Thousands of mourners defy army crackdown to bury 5 killed in Bahrain protests


Mtoday news / Mail

 Bahrain, Feb 18: Crowds defy army crackdown to attend funerals of dead protesters


    * Bahrain king must go, say mourners
    * Five dead, more than 200 injured
    * Unrest spreads through Middle East on ’unprecedented scale’
    * One person killed by gunfire today in Libya, two killed in Yemen

 

 


Procession: Mourners in Bahrain attend the funeral of Isa Abdel Hasan, a protester who died during violent clashes with Bahrain police on Thursday. They are demanding the downfall of Bahrain’s ruling monarchy


Thousands of mourners were today defying an army crackdown in Bahrain to attend the funerals of protesters as anti-government demonstrations spread across the region.

There were fears the funerals could spark further violent clashes as the mourners demand the downfall of Bahrain’s ruling monarchy.

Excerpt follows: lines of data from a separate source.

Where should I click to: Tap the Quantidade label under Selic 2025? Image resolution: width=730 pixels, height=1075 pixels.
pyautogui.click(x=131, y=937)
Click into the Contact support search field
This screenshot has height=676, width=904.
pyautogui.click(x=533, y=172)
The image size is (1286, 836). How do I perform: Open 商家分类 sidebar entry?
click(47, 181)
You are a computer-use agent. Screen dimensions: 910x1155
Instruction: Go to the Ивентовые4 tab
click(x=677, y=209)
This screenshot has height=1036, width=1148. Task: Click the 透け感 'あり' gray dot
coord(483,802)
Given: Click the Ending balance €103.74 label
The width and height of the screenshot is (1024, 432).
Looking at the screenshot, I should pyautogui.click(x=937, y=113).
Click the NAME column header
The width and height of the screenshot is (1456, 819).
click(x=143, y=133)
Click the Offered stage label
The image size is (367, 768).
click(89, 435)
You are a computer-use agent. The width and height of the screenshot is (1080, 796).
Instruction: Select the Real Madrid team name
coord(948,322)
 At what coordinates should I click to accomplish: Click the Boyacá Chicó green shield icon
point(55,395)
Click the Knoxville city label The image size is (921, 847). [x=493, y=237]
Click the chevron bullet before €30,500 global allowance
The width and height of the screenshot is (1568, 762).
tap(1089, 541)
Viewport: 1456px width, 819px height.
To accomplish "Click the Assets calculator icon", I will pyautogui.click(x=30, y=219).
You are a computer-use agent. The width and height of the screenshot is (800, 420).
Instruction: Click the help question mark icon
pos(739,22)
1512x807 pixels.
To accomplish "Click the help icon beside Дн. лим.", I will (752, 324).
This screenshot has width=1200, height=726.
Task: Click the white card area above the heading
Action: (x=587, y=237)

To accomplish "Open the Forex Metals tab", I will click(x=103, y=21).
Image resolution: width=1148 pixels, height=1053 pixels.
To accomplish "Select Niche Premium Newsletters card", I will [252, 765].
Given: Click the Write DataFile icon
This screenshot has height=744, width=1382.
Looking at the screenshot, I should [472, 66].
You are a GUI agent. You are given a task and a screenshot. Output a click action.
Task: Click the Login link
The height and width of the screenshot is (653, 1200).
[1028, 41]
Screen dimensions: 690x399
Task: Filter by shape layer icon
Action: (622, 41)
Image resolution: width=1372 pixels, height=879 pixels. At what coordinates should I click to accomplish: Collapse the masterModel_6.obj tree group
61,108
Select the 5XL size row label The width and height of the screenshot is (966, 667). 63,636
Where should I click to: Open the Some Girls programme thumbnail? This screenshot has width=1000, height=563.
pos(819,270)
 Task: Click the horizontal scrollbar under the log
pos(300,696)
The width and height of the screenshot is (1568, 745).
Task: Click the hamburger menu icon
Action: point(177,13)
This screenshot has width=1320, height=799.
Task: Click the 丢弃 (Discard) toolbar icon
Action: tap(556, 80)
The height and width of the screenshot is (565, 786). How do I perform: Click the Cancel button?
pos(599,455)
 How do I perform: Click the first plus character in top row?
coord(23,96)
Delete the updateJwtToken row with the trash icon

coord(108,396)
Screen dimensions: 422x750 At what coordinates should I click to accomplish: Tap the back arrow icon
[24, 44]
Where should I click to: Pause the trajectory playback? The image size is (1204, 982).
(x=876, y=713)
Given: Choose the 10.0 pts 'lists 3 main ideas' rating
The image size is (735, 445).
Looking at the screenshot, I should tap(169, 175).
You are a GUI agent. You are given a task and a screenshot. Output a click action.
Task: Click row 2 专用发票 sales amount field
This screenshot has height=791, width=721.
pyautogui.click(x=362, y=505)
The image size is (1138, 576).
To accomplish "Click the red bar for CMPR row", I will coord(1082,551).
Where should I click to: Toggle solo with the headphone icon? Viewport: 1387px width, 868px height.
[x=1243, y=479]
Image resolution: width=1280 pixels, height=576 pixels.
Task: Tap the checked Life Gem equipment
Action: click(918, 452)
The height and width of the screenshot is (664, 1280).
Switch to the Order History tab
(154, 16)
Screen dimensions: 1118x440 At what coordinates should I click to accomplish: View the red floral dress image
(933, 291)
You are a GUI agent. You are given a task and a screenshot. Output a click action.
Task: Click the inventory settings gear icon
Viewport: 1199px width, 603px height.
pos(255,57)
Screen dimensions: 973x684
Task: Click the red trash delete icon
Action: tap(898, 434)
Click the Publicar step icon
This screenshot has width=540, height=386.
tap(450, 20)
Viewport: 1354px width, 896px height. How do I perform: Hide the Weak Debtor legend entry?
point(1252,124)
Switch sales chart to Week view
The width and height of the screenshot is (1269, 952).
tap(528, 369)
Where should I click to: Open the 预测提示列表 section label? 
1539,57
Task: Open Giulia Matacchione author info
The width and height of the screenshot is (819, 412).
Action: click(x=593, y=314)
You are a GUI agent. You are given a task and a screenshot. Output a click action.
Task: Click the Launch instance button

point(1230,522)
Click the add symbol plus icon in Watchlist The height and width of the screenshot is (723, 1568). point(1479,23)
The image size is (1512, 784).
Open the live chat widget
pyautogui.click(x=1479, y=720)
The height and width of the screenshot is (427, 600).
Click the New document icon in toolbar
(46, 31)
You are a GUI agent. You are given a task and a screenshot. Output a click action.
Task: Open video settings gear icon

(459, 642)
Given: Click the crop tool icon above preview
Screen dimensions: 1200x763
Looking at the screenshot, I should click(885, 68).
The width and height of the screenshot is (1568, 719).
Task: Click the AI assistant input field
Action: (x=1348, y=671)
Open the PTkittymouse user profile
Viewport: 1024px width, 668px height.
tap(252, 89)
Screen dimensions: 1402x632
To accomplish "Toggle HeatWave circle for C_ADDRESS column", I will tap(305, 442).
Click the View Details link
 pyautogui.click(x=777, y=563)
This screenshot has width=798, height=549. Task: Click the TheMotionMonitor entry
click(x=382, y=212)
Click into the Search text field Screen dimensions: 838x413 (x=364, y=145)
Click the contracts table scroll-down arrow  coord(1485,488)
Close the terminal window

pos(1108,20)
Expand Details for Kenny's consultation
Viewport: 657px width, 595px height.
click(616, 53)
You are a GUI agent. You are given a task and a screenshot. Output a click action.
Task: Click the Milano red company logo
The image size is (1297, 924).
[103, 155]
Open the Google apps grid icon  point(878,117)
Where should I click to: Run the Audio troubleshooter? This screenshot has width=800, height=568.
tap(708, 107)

The province’s embattled leaders had banned public gatherings and sent tanks and armed patrols into the streets in a bloody crackdown in the capital Manama.

But the latest defiance of the tiny Gulf state’s rulers came as simultaneous day of rage protests flared in Libya, Yemen and Jordan.

 


Rebellion: Bahraini Shiites attend the funeral Mahmud Mekki, 23, who was killed the day before during violent police raid on anti-regime protesters in the village of Sitra


Clashes: Thousands of anti-government protesters chanting anti-government slogans attend the funeral of Mahmoud Maki Abu Taki. At least five people have died and hundreds more are injured

 

By contrast there was a joyous victory march in Egypt’s Tahrir Square where protesters over threw Hosni Mubarak in riots that sparked unrest across the region.

Outside a village mosque in Bahrain, several thousand mourners gathered to bury three men killed in the crackdown.


Funeral mourners could be heard chanting anti-government slogans as the first body, covered in black velvet, was passed hand to hand toward a grave as it was being dug.

Amid the Shiite funeral rites, many chanted for the removal of King Hamad bin Isa Al Khalifa and the entire Sunni dynasty that has ruled for more than two centuries in Bahrain, the first nation in the Gulf to feel the pressure for changes sweeping the Arab world.

Meanwhile, reform protests spread across neighbouring regions in Yemen, Jordan and Libya where up to 24 protesters were believed to have been killed by troops yesterday.

 


United in grief: Thousands of mourners are defying an army crackdown in Bahrain to attend the funerals of protesters killed in anti-government demonstrations


In Bahrain, the clampdown on protesters has brought tanks onto the streets of one of the most important Western allies in the Gulf.

The tiny kingdom of Bahrain is a key part of Washington’s military counter-balance to Iran by hosting the US Navy’s 5th Fleet. Bahrain’s rulers and their Arab allies depict any sign of unrest among their Shiite populations as a move by neighbouring Shiite-majority Iran to expand its clout in the region.


While part of the recent revolt in the Arab world, the underlying tensions in Bahrain are decades old and pit the majority Shiites against the Sunni elite.

After allowing several days of rallies in Manama by disaffected Shiites, the island nation’s Sunni rulers unleashed riot police who stormed a protest encampment in Pearl Square before dawn yesterday, firing tear gas, beating demonstrators or blasting them with shotgun sprays of birdshot.

In the government’s first public comment on the crackdown, foreign minister Khalid Al Khalifa said it was necessary because the demonstrators were ’polarising the country’ and pushing it to the ’brink of the sectarian abyss’.

 



Losing their grip: Bahrain Foreign Minister, Sheikh Khalid al-Khalifa (L) and his UAE counterpart, Sheikh Abdullah bin Zayed al-Nahyan during a joint press conference in Manama, Bahrain yesterday

The unrest has placed the United States in a now-familiar dilemma, torn between its desire for stability in a longstanding Arab ally and a need to uphold its own principles about the right of people to demonstrate for democratic change.

Revered cleric Sheikh Issa Qassem denounced the police attack on the square and said the authorities had shut the door to dialogue, but stopped short of calling for street protests.